Clean shows – shows with no technical mistakes – are often shows that took absolutely no risks. The producer, the director, the talent – none of them pushed the limits with “live” TV, stepped out of their comfort zone, took a risk. While “perfect” shows may be “clean”, they are undeniably dull. Any show that perfectly follows the rundown from the lead to the “good-bye” is a missed opportunity. And it’s a sad statement on the industry that so many news and station managers are so hung up on their directors delivering a clean show – especially when viewers are more sophisticated than ever and very forgiving of technical glitches in “live” shows.
I’ve been lucky enough to work at stations and networks that had lots of toys for the producer and director to play with. I’m talking satellite trucks, ENG trucks, chopper, fiber and MPLS feeds, newscam, jib, steadi-cam on set, on and on. And every day, I’d push the limits to what the director and TD could do. (I often would walk into the control room and look in my directors eyes and feel so sorry for what I was about to put him through).
“We can’t go back to back between the satellite truck and the newscam because they’re on the same frame sync, so you need to write 30 seconds of copy in between to allow us to punch the signal into the frame sync.” I’d reply, “OK then, let’s go to the stock exchange cam for a quick 30 second hit on how this affects wall street and then switch to the newscam for additional reaction.”

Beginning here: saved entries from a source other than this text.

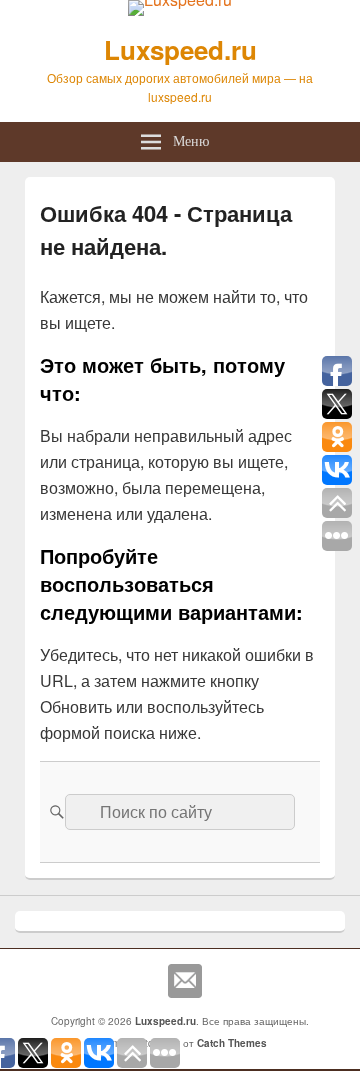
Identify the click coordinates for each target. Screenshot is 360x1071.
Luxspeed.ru (180, 49)
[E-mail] (185, 981)
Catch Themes (232, 1043)
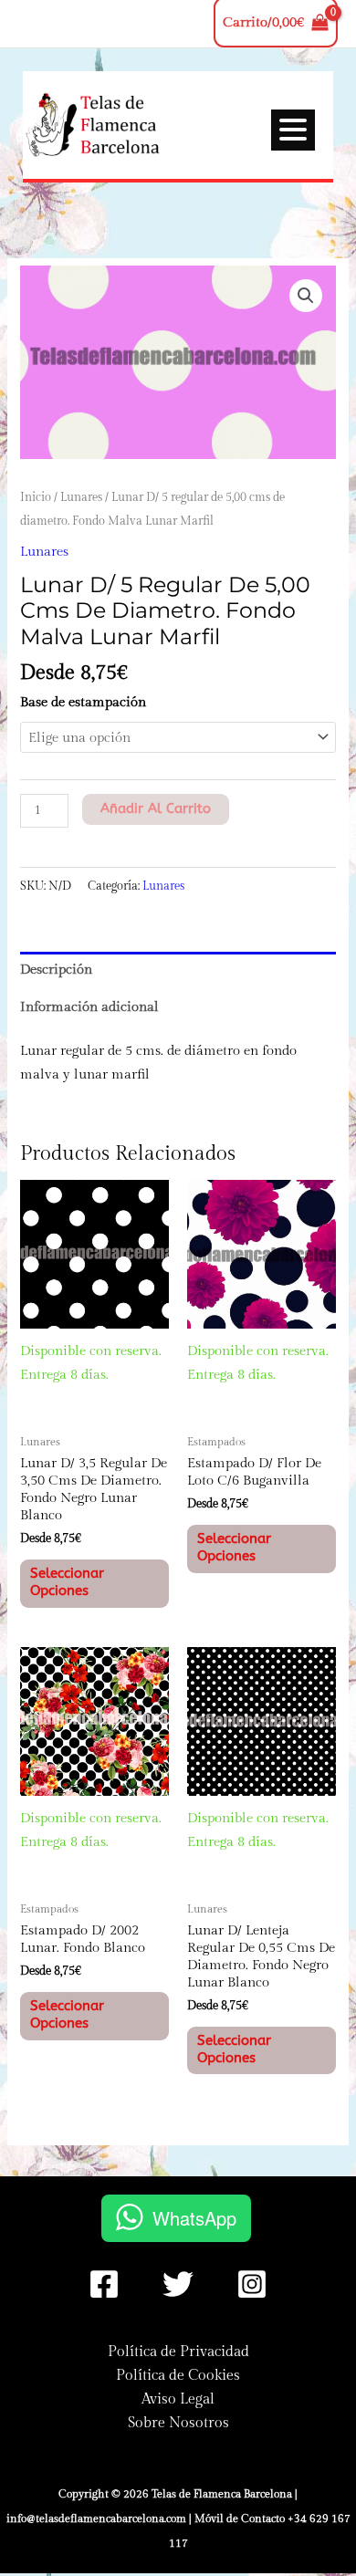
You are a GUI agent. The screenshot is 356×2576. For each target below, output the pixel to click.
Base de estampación (83, 702)
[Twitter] (178, 2284)
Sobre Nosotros (178, 2423)
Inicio (35, 497)
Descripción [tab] (56, 969)
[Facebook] (104, 2284)
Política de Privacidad (178, 2351)
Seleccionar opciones (67, 1582)
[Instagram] (252, 2284)
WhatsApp (194, 2218)
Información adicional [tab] (89, 1007)
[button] (305, 295)
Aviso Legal (178, 2399)
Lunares (81, 497)
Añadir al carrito (155, 809)
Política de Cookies (178, 2375)
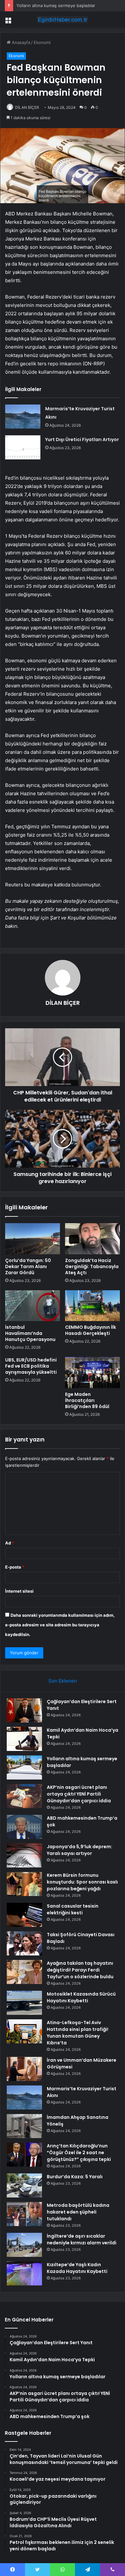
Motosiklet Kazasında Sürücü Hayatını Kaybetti (81, 1997)
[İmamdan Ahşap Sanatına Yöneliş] (24, 2126)
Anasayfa (20, 42)
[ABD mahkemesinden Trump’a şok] (24, 1827)
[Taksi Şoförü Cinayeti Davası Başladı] (24, 1943)
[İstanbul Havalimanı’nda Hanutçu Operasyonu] (32, 1305)
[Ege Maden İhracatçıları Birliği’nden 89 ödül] (92, 1372)
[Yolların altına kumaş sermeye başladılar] (24, 1767)
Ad (9, 1542)
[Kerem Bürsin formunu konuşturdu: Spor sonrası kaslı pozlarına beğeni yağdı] (24, 1884)
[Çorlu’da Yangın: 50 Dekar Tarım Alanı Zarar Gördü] (32, 1238)
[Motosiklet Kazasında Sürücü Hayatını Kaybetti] (24, 2003)
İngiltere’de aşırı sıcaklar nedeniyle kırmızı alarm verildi (81, 2239)
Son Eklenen (62, 1681)
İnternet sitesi (19, 1591)
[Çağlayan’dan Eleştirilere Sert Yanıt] (24, 1710)
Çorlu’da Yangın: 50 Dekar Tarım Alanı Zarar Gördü (28, 1266)
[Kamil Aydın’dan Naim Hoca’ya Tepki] (24, 1739)
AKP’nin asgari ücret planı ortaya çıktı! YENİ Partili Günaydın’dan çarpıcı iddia (79, 1794)
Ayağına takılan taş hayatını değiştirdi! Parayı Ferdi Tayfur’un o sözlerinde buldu (80, 1970)
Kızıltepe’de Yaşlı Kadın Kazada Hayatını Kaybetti (77, 2268)
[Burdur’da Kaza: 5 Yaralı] (24, 2185)
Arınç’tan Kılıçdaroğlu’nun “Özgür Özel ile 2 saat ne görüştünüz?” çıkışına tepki (79, 2153)
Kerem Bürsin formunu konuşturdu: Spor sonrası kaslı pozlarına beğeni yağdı (82, 1882)
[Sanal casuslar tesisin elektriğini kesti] (24, 1915)
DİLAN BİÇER (63, 1003)
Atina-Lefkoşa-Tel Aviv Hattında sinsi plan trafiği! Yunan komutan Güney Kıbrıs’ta (77, 2032)
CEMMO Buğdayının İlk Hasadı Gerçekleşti (90, 1330)
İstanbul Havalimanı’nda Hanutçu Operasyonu (30, 1333)
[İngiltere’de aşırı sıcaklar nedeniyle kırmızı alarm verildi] (24, 2245)
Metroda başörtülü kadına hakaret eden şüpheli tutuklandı (78, 2212)
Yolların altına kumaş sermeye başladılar (55, 5)
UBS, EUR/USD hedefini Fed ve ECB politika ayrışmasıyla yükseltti (31, 1366)
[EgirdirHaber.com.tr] (62, 19)
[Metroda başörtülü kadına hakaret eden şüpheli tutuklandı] (24, 2214)
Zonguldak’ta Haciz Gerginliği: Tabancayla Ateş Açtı (92, 1266)
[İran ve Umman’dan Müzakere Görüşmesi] (24, 2069)
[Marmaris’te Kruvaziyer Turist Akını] (22, 417)
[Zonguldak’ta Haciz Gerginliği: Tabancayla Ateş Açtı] (92, 1238)
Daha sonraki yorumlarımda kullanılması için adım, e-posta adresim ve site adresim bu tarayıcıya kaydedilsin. (60, 1625)
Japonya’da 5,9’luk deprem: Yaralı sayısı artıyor (79, 1850)
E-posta (14, 1567)
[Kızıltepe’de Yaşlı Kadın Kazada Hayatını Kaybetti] (24, 2273)
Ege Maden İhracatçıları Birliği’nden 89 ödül (87, 1400)
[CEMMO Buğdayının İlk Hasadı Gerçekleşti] (92, 1305)
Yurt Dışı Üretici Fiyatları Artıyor (82, 439)
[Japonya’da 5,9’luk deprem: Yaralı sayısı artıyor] (24, 1855)
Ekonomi (42, 42)
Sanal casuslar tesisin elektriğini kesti (72, 1909)
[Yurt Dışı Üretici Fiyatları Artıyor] (22, 447)
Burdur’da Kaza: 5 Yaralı (75, 2176)
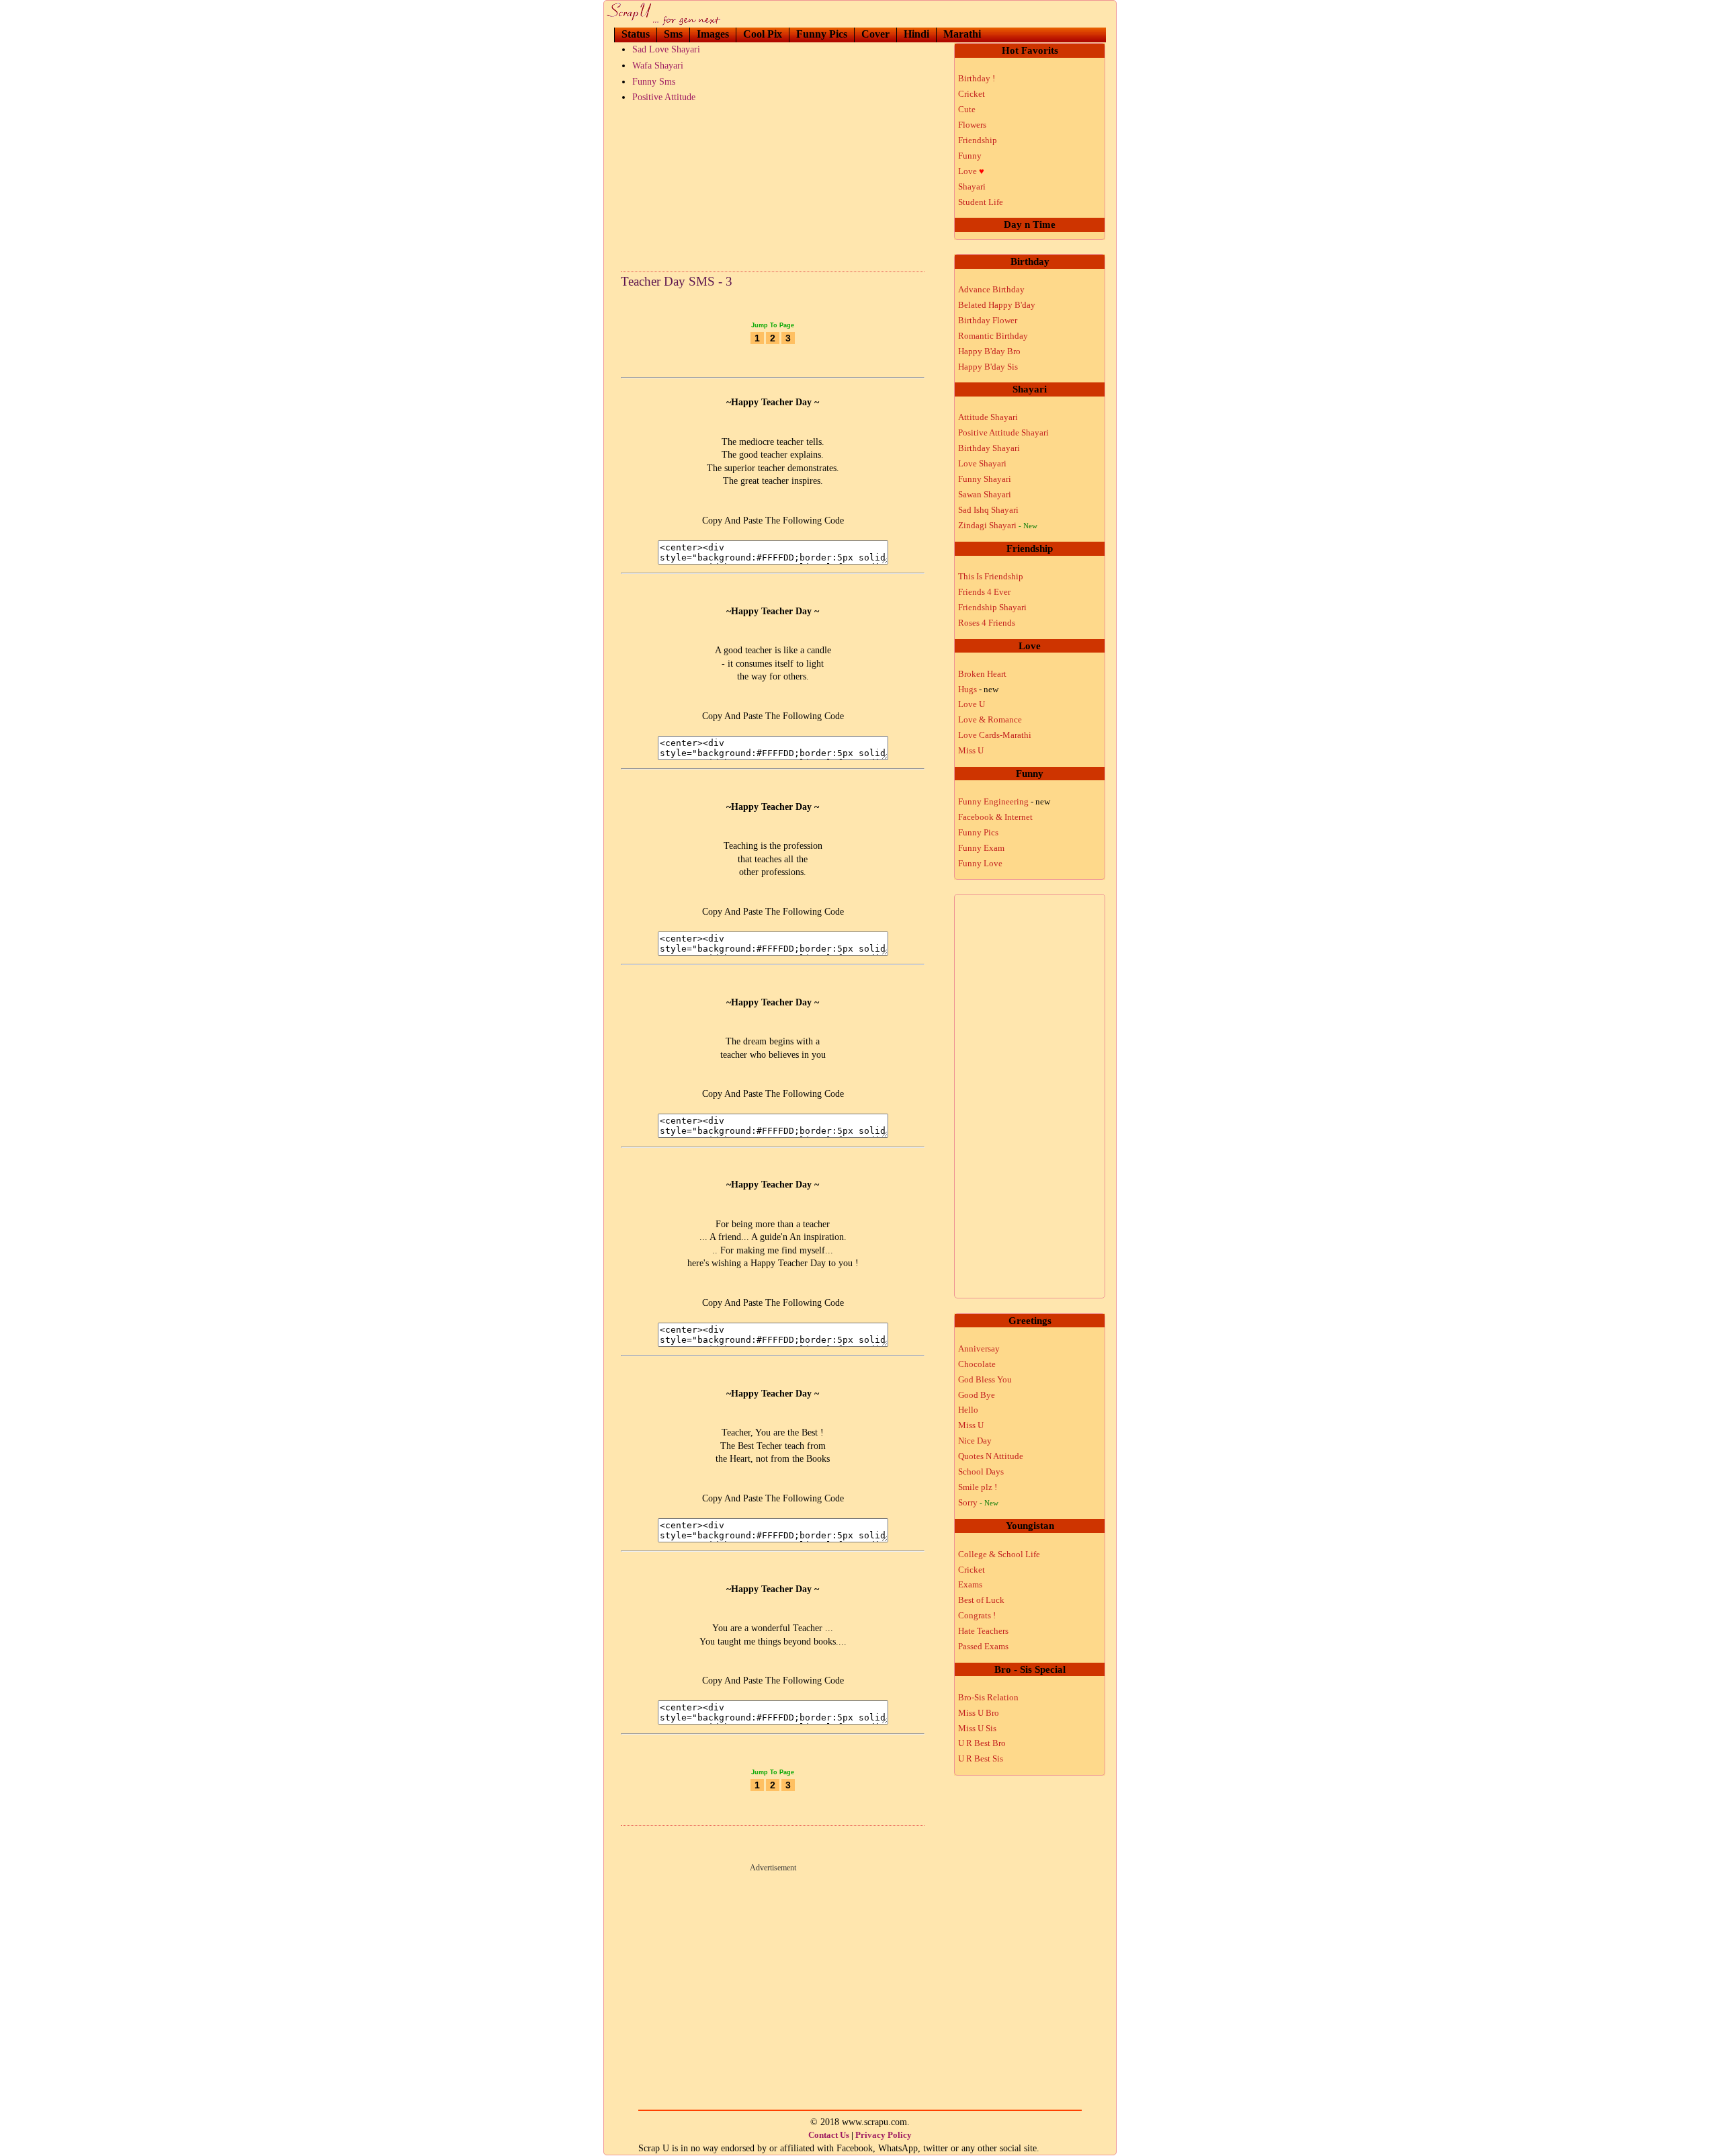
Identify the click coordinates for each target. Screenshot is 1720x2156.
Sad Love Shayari (666, 49)
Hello (968, 1410)
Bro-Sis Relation (988, 1697)
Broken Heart (982, 674)
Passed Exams (983, 1646)
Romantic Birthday (993, 336)
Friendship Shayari (992, 607)
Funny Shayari (984, 479)
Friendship (977, 140)
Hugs (978, 689)
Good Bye (976, 1395)
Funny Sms (653, 82)
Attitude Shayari (988, 417)
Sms (673, 34)
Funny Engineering (1004, 801)
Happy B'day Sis (988, 367)
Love (971, 171)
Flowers (972, 125)
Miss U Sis (977, 1728)
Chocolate (977, 1364)
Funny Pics (821, 34)
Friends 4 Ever (984, 592)
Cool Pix (762, 34)
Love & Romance (990, 719)
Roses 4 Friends (986, 623)
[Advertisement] (772, 184)
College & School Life (999, 1554)
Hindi (916, 34)
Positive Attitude (663, 97)
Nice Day (975, 1441)
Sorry (978, 1502)
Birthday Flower (987, 320)
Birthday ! (976, 78)
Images (713, 34)
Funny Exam (981, 848)
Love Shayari (982, 463)
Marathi (962, 34)
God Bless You (985, 1379)
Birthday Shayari (989, 448)
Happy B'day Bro (989, 351)
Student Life (980, 202)
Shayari (972, 186)
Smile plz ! (977, 1487)
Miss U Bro (978, 1713)
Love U (971, 704)
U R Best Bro (982, 1743)
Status (635, 34)
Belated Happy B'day (996, 305)
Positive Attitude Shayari (1003, 432)
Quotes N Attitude (990, 1456)
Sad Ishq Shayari (988, 510)
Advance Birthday (991, 289)
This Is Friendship (990, 576)
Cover (875, 34)
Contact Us (828, 2135)
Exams (970, 1584)
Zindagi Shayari (997, 525)
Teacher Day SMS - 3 (676, 281)
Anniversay (979, 1348)
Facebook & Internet (995, 817)
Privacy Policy (883, 2135)
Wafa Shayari (657, 65)
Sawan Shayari (984, 494)
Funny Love (980, 863)
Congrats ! (977, 1615)
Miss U (971, 750)
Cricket (971, 94)
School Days (981, 1471)
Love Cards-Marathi (994, 735)
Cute (967, 109)
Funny (970, 156)
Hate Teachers (983, 1631)
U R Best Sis (980, 1758)
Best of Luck (981, 1600)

And I’d hear, “Well, Jim at the stock exchange is on the radio from 5 to 10 minutes after the hour so that won’t work”. And I’d say, “Well, if my timing is correct, Jim will be in a 1-minute package on radio at :08 when we would need to hit him so theoretically he could be free to do our 30-second hit between the sat truck and the newscam. I say we take the risk, because it will play much better in that order on the air and it’ll show we’re all over the story.”
It takes a lot of bargaining and negotiating to be a right brain producer. If your director is a wuss, you’re screwed. You’re also screwed if he’s a daredevil like Maverick in Top Gun. Someone who balances in just a few degrees tilted toward daredevil is what you want.
With grand plans, and fly-by-the-seat-fo-your-pants changes in the control room, a wrong camera take, or a font in the wrong place or a misplaced graphic is bound to happen. Especially when shows are so tightly coded as they are now for automation, “risk” requires turning off the automatic pilot. No risk, no reward. Perhaps for a Delta Airlines captain, the automatic pilot is the way to go. But for a live TV show, any landing is a good one.